Among the findings were:

  • Less than 2 percent of non-federal general acute-care U.S. hospitals have a comprehensive EHR, and 7.6 percent have a basic EHR.
  • The individual functionalities most commonly reported as implemented across all units of the hospital were electronic viewing of laboratory (77 percent) and radiology reports (78 percent) and radiology images (78 percent). Approximately one in five hospitals reported fully implemented computerized provider order entry and clinical decision support.
  • Given the focus on financial barriers, additional reimbursement for EHR use and financial incentives for implementation were the policy options most often cited as likely to have a positive impact on adoption.
  • Between 2005 and 2008,168 pieces of health IT legislation were passed by states.
  • Two main barriers prohibit large-scale EHR use for collecting and reporting clinical quality measures.

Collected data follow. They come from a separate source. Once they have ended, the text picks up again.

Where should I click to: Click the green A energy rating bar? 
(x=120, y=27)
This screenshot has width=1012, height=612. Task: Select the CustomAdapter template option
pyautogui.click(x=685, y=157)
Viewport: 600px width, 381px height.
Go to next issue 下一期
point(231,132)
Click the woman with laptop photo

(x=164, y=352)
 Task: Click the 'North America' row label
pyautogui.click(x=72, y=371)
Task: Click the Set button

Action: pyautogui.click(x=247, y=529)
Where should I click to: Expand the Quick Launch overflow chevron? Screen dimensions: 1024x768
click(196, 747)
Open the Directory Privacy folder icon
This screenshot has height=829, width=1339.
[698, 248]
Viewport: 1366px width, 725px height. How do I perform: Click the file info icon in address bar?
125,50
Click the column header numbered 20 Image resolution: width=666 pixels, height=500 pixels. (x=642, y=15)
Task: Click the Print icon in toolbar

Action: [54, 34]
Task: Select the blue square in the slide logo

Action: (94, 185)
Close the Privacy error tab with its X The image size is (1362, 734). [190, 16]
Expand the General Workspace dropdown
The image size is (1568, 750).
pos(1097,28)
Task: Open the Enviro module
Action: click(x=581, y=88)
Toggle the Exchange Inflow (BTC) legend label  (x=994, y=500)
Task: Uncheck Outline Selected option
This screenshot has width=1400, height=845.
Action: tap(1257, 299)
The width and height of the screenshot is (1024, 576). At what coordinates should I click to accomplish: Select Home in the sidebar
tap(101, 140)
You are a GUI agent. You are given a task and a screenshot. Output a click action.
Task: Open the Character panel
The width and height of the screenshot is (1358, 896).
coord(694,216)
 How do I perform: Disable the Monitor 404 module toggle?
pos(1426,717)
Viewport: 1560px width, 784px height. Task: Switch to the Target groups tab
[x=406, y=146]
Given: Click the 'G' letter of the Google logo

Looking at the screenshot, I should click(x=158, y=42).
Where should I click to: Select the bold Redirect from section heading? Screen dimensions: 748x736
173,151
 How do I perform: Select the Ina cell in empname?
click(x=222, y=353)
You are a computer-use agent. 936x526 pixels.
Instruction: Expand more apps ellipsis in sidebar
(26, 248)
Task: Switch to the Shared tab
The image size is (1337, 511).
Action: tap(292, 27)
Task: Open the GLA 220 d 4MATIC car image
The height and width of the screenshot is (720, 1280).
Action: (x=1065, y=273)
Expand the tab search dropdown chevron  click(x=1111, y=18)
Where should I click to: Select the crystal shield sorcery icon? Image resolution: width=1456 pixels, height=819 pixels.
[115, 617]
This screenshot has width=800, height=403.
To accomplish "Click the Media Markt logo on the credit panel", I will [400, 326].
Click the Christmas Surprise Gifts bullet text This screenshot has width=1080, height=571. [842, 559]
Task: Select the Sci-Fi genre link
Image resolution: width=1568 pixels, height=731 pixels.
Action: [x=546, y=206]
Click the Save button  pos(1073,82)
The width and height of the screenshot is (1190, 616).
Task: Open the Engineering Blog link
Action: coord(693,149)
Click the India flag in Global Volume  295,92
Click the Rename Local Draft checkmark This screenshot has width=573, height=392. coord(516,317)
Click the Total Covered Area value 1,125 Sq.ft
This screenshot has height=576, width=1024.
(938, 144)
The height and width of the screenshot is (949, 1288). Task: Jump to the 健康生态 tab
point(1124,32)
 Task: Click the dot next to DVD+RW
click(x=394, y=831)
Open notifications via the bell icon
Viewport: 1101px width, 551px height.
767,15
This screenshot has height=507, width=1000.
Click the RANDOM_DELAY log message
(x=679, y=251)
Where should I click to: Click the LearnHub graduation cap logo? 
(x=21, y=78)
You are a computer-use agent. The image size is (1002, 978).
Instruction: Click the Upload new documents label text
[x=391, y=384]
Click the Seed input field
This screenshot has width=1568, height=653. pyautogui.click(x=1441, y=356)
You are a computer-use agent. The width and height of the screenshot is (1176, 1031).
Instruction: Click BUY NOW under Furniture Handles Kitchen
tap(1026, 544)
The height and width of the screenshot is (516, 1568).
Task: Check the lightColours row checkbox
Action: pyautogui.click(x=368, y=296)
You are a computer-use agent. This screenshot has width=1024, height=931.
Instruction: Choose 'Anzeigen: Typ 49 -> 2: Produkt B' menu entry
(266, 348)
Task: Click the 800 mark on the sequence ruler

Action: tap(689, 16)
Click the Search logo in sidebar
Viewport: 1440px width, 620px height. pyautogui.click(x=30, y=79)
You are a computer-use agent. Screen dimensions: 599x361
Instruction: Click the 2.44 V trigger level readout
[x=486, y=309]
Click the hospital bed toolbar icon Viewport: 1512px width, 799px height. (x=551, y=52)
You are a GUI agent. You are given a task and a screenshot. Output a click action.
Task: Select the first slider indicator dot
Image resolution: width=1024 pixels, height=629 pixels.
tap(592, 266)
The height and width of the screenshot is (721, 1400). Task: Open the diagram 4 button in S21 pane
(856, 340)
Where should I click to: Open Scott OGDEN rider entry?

First, the current level of EHR adoption is dismally low in virtually all clinical settings. Second, adoption of records and systems with the capability to enhance and accelerate measurement and public reporting is likely even lower still.
  • Quality measurement and reporting, combined with the potential of meaningfully applied health IT, could prove to be the necessary accelerator for rapid improvements in the quality and efficiency of care Americans receive.

Source : www.CMIO.net

IBM launches health analytics center

IBM has launched a Health Analytics Solution Center, part of a network of global centers addressing the demand for advanced analytics needed to help hospitals and medical staff improve decision making and optimal quality of care.

The company said its center, located in Dallas, will employ more than 100 health analytics experts, technical architects and specialists, with access to hundreds more IBM employees from IBM’s Business Analytics and Optimization consulting organization and IBM Research.

The center will seek to address the need for advanced analytics across the healthcare industry, such as collecting and analyzing data streaming in from sensors, patient monitoring systems, medical instruments and handheld devices, as well as the volumes of data generated by hospitals every hour. Also, IBM said that analytics can be used by pharmaceutical companies, medical device manufacturers and health insurance providers to derive intelligence from their data.